“O processo de ‘fabricação’ dos sujeitos é continuado e geralmente muito sutil, quase imperceptível. Antes de tentar percebê-lo pela leitura das leis ou dos decretos que instalam e regulam as instituições ou percebê-lo nos solenes discursos das autoridades (embora todas essas instâncias também façam sentido), nosso olhar deve se voltar especialmente para as práticas cotidianas em que se envolvem todos os sujeitos. São, pois, as práticas rotineiras e comuns, os gestos e as palavras banalizados que precisam se tornar alvos de atenção renovada, de questionamento e, em especial, de desconfiança.” LOURO, G. L. Gênero, sexualidade e educação. Petrópolis: Vozes, 2014. O trecho acima discorre sobre a influência dos ambientes institucionais na construção das diferenças, o que inclui a escola.

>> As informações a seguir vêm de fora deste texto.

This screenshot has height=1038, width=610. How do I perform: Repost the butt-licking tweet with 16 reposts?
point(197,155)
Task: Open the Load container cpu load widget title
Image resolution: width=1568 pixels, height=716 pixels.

Assinale a opção correta segundo a perspectiva apresentada.
- A)A escola deve incentivar a individualidade e a espontaneidade dos educandos para impedir que sua subjetividade seja artificial.
Errada, porque a questão não defende uma subjetividade “artificial”, mas mostra que a escola produz identidades por práticas cotidianas e não apenas pela espontaneidade individual.

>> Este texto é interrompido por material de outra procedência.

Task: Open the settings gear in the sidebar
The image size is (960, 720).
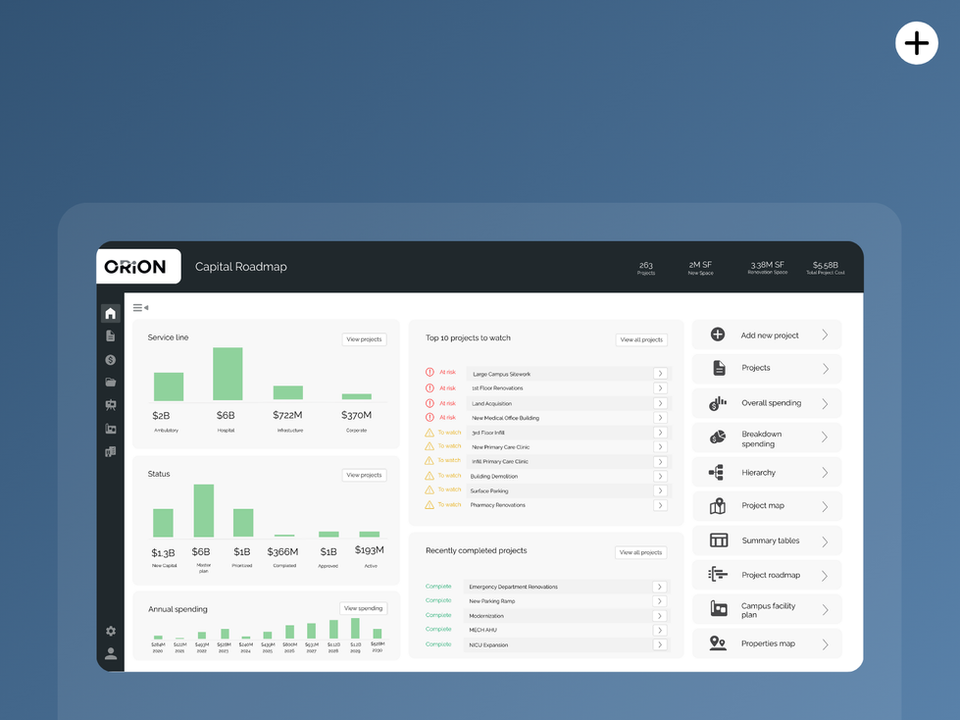Action: coord(111,631)
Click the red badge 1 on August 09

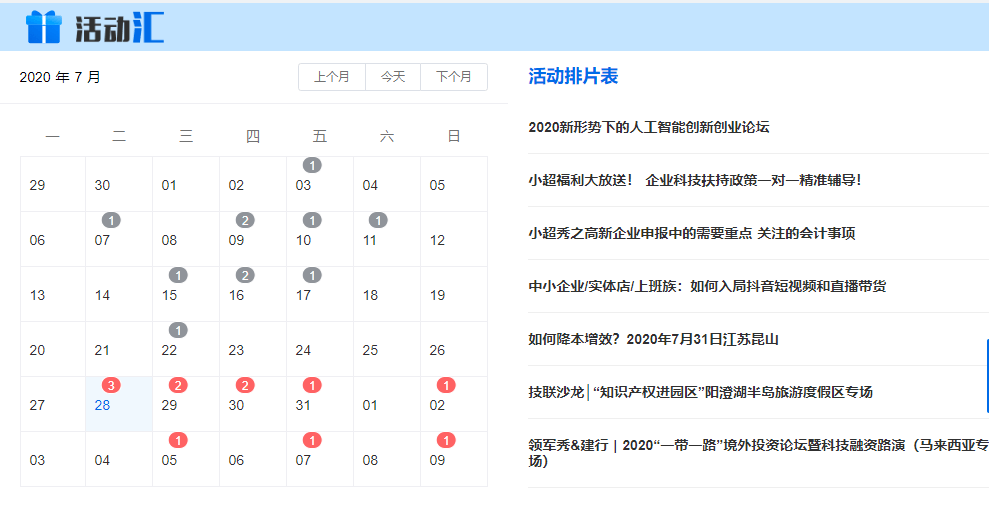click(446, 440)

- B)O processo de escolarização tem a tarefa de adequar os comportamentos dos alunos às normas sociais de gênero.
Errada, porque a perspectiva apresentada não é de adequação dos alunos a normas de gênero, e sim de crítica às normas que a escola ajuda a reproduzir.
- C)A escola precisa reconhecer e modificar os modos pelos quais o cotidiano escolar produz e reforça estereótipos de classe, gênero, sexualidade e raça.
Certa, porque reconhece que o cotidiano escolar pode produzir e reforçar estereótipos, exigindo análise crítica e mudança das práticas institucionais.
- D)A escolarização deve desconsiderar as diferenças entre os alunos, deixando que se manifestem conforme as tendências naturais dos sexos.
Errada, porque a proposta de “deixar manifestar tendências naturais dos sexos” retoma uma visão essencialista, contrária à ideia de construção social das diferenças.
- E)O ambiente escolar é alheio aos padrões de comportamento dos alunos, prerrogativa da família e das igrejas.
Errada, porque a escola não é alheia a esses padrões; ao contrário, ela também participa da formação de comportamentos e identidades.
Gabarito: C
A questão trabalha a ideia de que a escola não é neutra: ela também participa da produção de identidades e diferenças por meio de práticas cotidianas, regras, falas, silêncios e até do que parece “normal”. Isso é muito ligado à perspectiva de Guacira Lopes Louro, que estuda como gênero, sexualidade, classe e raça são construídos e reforçados no ambiente escolar de forma muitas vezes sutil. A sacada aqui é perceber que o enunciado não fala apenas de leis ou discursos oficiais. Ele chama atenção para os gestos repetidos, as rotinas e os detalhes do dia a dia escolar. É justamente nesse cotidiano que estereótipos podem ser reproduzidos, como quando expectativas diferentes são criadas para meninos e meninas, ou quando certos corpos e comportamentos são vistos como mais aceitáveis que outros. Por isso, a escola precisa reconhecer criticamente esses mecanismos e agir para não reforçar desigualdades. O papel pedagógico não é “naturalizar” diferenças como se fossem fixas, mas identificar como elas são produzidas socialmente e podem ser questionadas. Em linguagem de concurso: a instituição escolar também educa para a norma, então ela deve revisar suas práticas para não perpetuar exclusões. Assim, o gabarito C está correto porque propõe exatamente essa leitura crítica do cotidiano escolar e a necessidade de modificar práticas que reforçam estereótipos de classe, gênero, sexualidade e raça. A perspectiva dialoga com a teoria crítica de gênero e com os estudos de Louro, que mostram a escola como espaço de fabricação de sujeitos e também de possibilidade de transformação.